Исходный текст:
════

Как это было

 

Художественное слово на скамье подсудимых

К 50-летию судебного процесса над писателями А. Синявским и Ю. Даниэлем

 

Вот и кончился процесс,

Не слыхать овацию –

Без оваций все и без

Права на кассацию.

Изругали в пух и прах, –

И статья удобная:

С поражением в правах

И тому подобное.

 

В.Высоцкий

 

Ничто не забывается так быстро, как недавнее прошлое. Брежневская эпоха осталась в нашей памяти временем бесконечных и пустых речей запинающегося Генсека, церемониями нескончаемых наград его ближайшего окружения и столь же бесконечных очередей за колбасой, туалетной бумагой, импортной обувью и еще бог знает чем. И что, конечно же, не менее важно, почти ежедневно рождавшимися анекдотами.

 

А ведь на самом деле она была не столь безобидна. Не такой, разумеется, кровавой, как сталинская, но с совершенно внятным новым культом личности и со всеми присущими ему атрибутами. Разница в том, что на смену лагерям и ужасу физических расправ в период «застоя» пришли психушки.

 

А еще эта эпоха, возвестившая конец хрущевской «оттепели», осталась в памяти интеллигенции процессами над так называемыми диссидентами.

 

«Фантастическая реальность» под псевдонимами

 

В этом году  исполняется ровно 50 лет с начала первого в послесталинскую эпоху политического процесса над двумя писателями Андреем Синявским и Юлием Даниэлем.

 

8 сентября 1965 года за публикацию за границей литературных произведений был арестован Андрей Донатович Синявский, старший научный сотрудник Института мировой литературы, член Союза писателей, один из литературных критиков «Нового мира». Через четыре дня в аэропорту Внуково арестовали поэта-переводчика Юлия Марковича Даниэля. Эти два вполне благополучных по советским меркам литератора совершили «неслыханное» по тем временам преступление: учитывая печальный опыт публикации романа Бориса Пастернака «Доктор Живаго», они тайно, под псевдонимами Абрам Терц (А. Синявский) и Николай Аржак (Ю. Даниэль), опубликовали на Западе ряд своих произведений, критикующих советскую действительность. Так, А. Синявский начал передавать за границу свои произведения еще с 1956 года; анонимно опубликовал трактат «Что такое социалистический реализм» (Париж, 1959), а также под псевдонимом Абрам Терц  книгу прозы: «Суд идет» (1959), «Фантастические повести» (1961), «Любимов» (1963).

════

Извлечённые сведения:
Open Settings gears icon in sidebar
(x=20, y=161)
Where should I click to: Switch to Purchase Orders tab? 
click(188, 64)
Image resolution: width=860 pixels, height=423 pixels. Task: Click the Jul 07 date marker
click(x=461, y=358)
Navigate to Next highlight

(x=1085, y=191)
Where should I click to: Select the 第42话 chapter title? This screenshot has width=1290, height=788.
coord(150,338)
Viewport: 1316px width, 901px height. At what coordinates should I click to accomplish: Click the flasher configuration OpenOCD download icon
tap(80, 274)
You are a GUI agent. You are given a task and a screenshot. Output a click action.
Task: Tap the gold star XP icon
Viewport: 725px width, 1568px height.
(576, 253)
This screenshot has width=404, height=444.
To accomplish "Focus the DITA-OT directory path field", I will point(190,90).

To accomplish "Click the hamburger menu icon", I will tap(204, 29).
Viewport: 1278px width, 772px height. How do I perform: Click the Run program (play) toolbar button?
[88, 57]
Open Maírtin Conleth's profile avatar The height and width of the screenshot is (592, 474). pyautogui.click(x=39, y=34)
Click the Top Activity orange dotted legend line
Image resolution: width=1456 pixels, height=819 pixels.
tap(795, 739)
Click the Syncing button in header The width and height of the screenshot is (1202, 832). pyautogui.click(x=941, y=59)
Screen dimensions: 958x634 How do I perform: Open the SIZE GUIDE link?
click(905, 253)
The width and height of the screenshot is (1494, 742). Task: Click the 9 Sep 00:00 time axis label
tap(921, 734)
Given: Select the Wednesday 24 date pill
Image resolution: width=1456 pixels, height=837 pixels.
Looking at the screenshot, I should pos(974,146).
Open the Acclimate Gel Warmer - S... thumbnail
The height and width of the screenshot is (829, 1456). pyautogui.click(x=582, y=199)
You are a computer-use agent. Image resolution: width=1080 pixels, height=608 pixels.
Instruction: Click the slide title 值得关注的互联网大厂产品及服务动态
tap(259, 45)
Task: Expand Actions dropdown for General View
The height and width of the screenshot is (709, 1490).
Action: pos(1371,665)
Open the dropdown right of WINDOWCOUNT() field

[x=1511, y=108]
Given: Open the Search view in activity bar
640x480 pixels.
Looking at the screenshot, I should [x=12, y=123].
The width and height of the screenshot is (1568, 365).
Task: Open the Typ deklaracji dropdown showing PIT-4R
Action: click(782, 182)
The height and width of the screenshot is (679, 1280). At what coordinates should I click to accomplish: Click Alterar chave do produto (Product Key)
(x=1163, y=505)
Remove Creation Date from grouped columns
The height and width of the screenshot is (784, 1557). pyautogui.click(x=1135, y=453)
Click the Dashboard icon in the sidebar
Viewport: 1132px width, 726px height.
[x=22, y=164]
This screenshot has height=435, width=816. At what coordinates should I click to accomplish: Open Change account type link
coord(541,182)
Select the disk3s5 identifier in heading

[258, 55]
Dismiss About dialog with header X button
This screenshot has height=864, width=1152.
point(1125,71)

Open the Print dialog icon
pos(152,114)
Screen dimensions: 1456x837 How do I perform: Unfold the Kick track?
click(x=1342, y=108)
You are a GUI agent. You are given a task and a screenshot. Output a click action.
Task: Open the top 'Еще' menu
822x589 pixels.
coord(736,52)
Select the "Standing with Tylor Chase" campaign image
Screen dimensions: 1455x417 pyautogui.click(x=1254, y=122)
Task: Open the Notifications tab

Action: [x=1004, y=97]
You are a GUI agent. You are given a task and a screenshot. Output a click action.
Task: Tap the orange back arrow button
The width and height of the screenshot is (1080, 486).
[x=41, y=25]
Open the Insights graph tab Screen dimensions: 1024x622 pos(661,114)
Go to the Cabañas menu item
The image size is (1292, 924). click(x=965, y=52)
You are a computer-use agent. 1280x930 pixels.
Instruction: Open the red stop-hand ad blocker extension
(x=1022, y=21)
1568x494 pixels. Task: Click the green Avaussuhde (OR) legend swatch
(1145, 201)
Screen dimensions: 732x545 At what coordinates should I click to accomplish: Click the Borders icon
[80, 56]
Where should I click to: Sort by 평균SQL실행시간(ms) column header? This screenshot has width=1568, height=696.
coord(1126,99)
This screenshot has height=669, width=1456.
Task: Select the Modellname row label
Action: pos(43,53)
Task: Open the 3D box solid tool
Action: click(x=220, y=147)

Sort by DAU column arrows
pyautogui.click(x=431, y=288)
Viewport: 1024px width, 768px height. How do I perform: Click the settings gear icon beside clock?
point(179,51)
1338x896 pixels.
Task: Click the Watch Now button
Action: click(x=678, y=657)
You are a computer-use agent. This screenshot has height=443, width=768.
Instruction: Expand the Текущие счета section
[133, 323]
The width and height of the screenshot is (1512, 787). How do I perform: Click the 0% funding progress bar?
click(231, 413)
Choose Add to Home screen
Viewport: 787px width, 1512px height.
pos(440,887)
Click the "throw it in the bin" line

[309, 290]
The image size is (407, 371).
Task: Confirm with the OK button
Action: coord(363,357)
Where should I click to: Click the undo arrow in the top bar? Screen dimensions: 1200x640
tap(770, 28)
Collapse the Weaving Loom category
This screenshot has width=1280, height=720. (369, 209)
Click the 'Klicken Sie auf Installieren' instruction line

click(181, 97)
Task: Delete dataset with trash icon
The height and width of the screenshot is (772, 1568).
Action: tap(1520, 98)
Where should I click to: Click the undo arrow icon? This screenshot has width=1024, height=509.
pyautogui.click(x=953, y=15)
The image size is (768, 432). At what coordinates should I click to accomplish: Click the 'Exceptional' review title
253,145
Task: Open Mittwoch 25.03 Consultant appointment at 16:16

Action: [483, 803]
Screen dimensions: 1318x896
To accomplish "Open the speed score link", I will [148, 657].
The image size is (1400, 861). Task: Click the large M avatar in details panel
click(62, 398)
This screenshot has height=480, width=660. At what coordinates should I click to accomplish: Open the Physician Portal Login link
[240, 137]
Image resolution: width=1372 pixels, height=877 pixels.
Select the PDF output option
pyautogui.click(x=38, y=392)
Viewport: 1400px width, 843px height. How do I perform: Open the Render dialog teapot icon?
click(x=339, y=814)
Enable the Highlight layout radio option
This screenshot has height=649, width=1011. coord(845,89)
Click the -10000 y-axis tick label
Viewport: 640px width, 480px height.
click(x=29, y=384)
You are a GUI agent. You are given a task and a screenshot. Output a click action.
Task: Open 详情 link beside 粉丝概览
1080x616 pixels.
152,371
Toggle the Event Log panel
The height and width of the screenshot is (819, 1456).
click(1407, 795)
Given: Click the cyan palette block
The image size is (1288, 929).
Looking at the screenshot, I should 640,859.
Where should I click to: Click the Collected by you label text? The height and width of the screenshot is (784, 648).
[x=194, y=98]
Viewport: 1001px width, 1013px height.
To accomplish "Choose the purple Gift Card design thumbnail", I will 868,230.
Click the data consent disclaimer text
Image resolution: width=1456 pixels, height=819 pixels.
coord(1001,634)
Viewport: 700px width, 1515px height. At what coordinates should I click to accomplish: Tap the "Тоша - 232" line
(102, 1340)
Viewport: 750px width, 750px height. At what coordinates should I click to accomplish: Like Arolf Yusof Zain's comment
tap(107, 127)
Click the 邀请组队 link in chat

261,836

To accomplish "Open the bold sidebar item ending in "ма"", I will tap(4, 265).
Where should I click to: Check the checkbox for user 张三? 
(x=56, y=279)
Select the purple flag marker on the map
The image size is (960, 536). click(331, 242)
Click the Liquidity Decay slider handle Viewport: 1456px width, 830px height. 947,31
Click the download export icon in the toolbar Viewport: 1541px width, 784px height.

════

Требования к заданиям:
**1)** Назовите все произведения А. Синявского, которые, согласно статье о процессе над Синявским и Даниэлем, были опубликованы за границей.
**2)** Допишите продолжение статьи о процессе над Синявским и Даниэлем, начиная сразу после ее последнего предложения.

Ожидаемые ответы:
**1)**
«Что такое социалистический реализм»
«Суд идет»
«Фантастические повести»
«Любимов»

**2)**
Вторая жизнь Юлия Даниэля началась с публикаций на Западе повести «Говорит Москва» (1958), рассказов «Руки», «Человек из МИНАПа» (1963), «Искупление» (1964). Передавать эти произведения по нелегальным каналам друзьям помогала знакомая А. Синявского француженка Элен Замойская-Пелетье, дочь военно-морского атташе Франции в СССР, изучавшая русский язык и литературу на филологическом факультете МГУ.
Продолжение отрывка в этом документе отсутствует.